【NLP】从各大顶会看对比学习在句子表征研究进展-技术圈

作者 | 上杉翔二
悠闲会 · 信息检索
整理 | NewBeeNLP

前已经有博文整理过了对比学习的概念，比较重要且流行的文章，和一些已经有的应用：

YYDS！对比学习还能这么用？
从顶会论文看对比学习的应用！
继续！从顶会论文看对比学习的应用！

本篇博文继续整理几篇代表性的对比学习在句子表征上的文章。

SimCSE

SimCSE: Simple Contrastive Learning of Sentence Embeddings
paper: https://arxiv.org/abs/2104.08821
code: https://github.com/princeton-nlp/SimCSE

EMNLP2021，简单方法大能量，即仅将标准dropout用作噪声在对比目标中进行预测。

如上图，有两种形式：

unsupervised SimCSE。将相同的输入语句两次传递给经过预训练的编码器，并通过应用独立采样的dropout掩码获得两个嵌入，作为“正例对”。通过仔细的分析，作者们发现dropout本质上是作为数据扩充来使用，而删除它会导致表示崩溃。
supervised SimCSE。利用了基于自然语言推理（NLI）数据集进行句子嵌入学习，并将受监督的句子对纳入对比学习中。

可以来看看对比学习部分的代码实现：

def cl_forward(cls,...): #对比学习的部分代码
    return_dict = return_dict if return_dict is not None else cls.config.use_return_dict
    ori_input_ids = input_ids
    batch_size = input_ids.size(0)
    # Number of sentences in one instance
    # 2: pair instance; 3: pair instance with a hard negative
    num_sent = input_ids.size(1)

    mlm_outputs = None
    # Flatten input for encoding
    input_ids = input_ids.view((-1, input_ids.size(-1))) # (bs * num_sent, len)
    attention_mask = attention_mask.view((-1, attention_mask.size(-1))) # (bs * num_sent len)
    if token_type_ids is not None:
        token_type_ids = token_type_ids.view((-1, token_type_ids.size(-1))) # (bs * num_sent, len)

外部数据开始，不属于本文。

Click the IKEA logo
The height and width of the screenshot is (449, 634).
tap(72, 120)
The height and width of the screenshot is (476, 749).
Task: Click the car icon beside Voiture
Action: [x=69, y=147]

    # Get raw embeddings，得到原句子特征
    outputs = encoder(
        input_ids,
        attention_mask=attention_mask,
        token_type_ids=token_type_ids,
        position_ids=position_ids,
        head_mask=head_mask,
        inputs_embeds=inputs_embeds,
        output_attentions=output_attentions,
        output_hidden_states=True if cls.model_args.pooler_type in ['avg_top2', 'avg_first_last'] else False,
        return_dict=True,
    )

    # MLM auxiliary objective，执行MLM任务
    if mlm_input_ids is not None:
        mlm_input_ids = mlm_input_ids.view((-1, mlm_input_ids.size(-1)))
        mlm_outputs = encoder( #得到特征
            mlm_input_ids,
            attention_mask=attention_mask,
            token_type_ids=token_type_ids,
            position_ids=position_ids,
            head_mask=head_mask,
            inputs_embeds=inputs_embeds,
            output_attentions=output_attentions,
            output_hidden_states=True if cls.model_args.pooler_type in ['avg_top2', 'avg_first_last'] else False,
            return_dict=True,
        )

    # Pooling，池化
    pooler_output = cls.pooler(attention_mask, outputs)
    pooler_output = pooler_output.view((batch_size, num_sent, pooler_output.size(-1))) # (bs, num_sent, hidden)

    # If using "cls", we add an extra MLP layer
    # (same as BERT's original implementation) over the representation.
    if cls.pooler_type == "cls":
        pooler_output = cls.mlp(pooler_output)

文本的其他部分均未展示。